[Extracted records]
╭──

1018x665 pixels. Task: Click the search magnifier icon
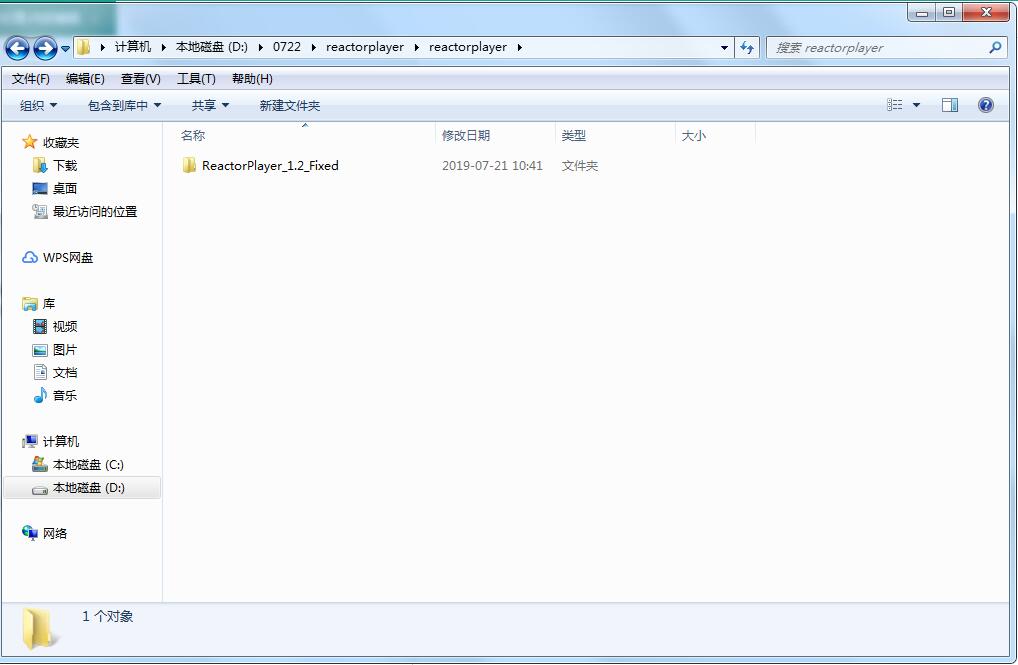click(995, 47)
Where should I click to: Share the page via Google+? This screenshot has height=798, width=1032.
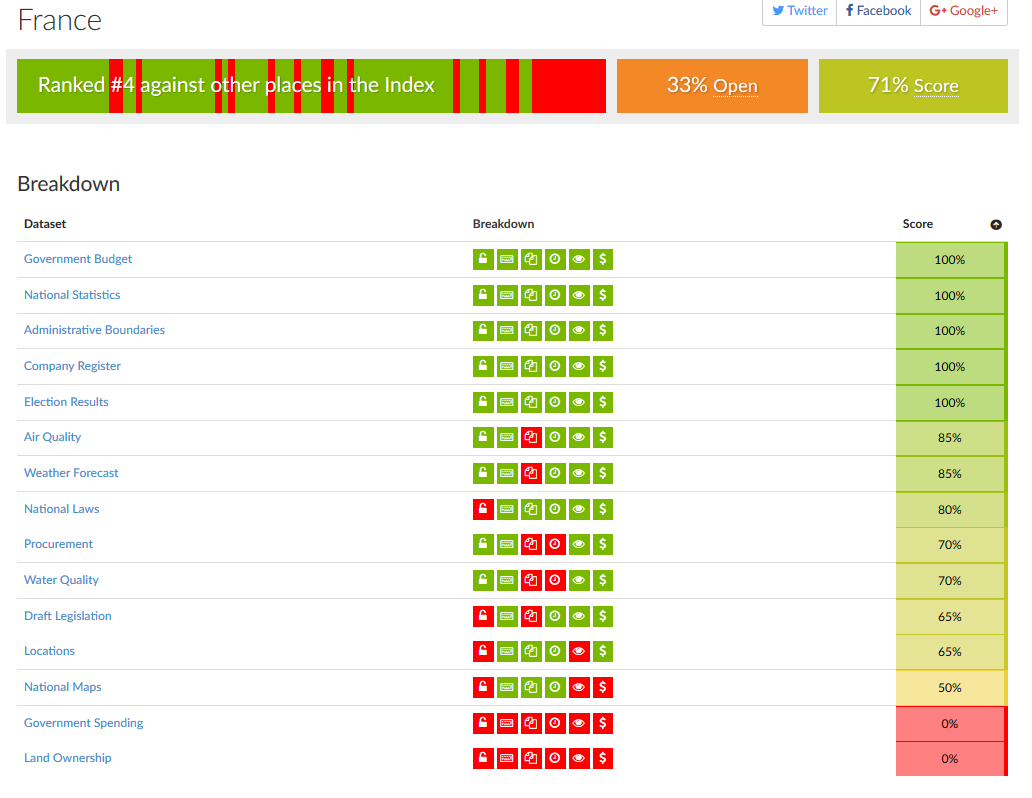click(x=963, y=11)
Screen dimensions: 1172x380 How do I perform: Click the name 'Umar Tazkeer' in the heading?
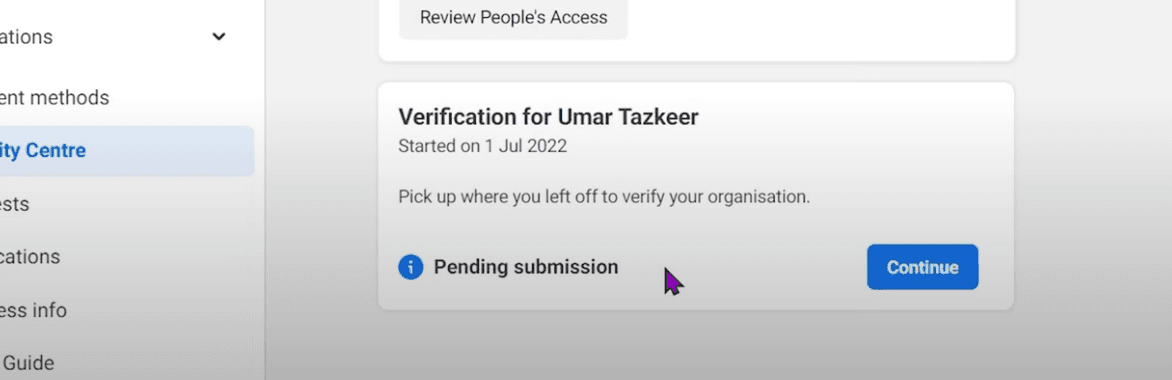click(628, 117)
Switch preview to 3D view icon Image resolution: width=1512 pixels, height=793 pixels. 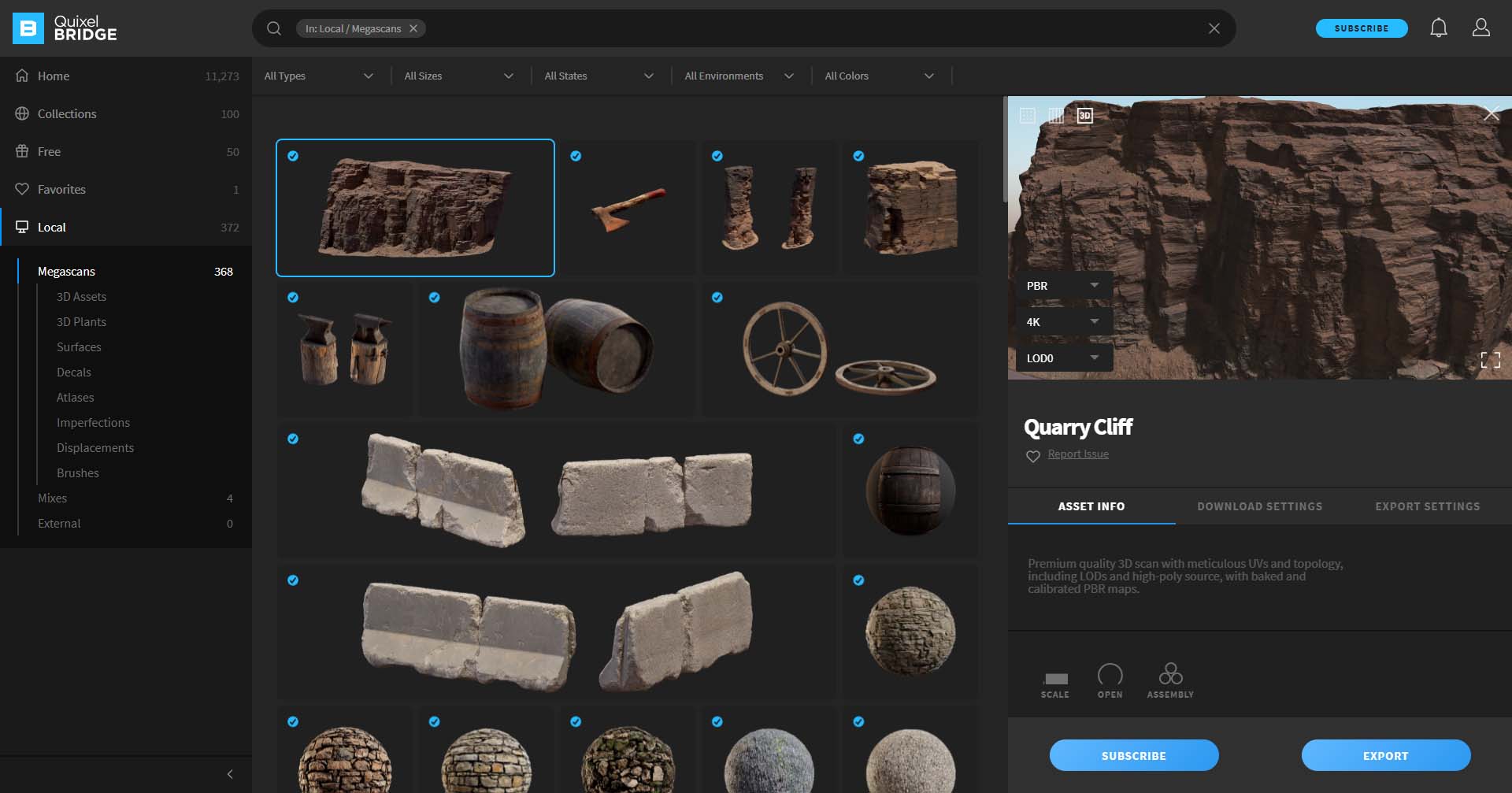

╰──

WORK ORDER> Exactly the lines from the one with "Screen dimensions: 1172x380" through the end of the entries above must be written out, and no pictures may be included.

WRITTEN REPLY>
Screen dimensions: 1172x380 How do I perform: Click the name 'Umar Tazkeer' in the heading?
click(628, 117)
Switch preview to 3D view icon Image resolution: width=1512 pixels, height=793 pixels. 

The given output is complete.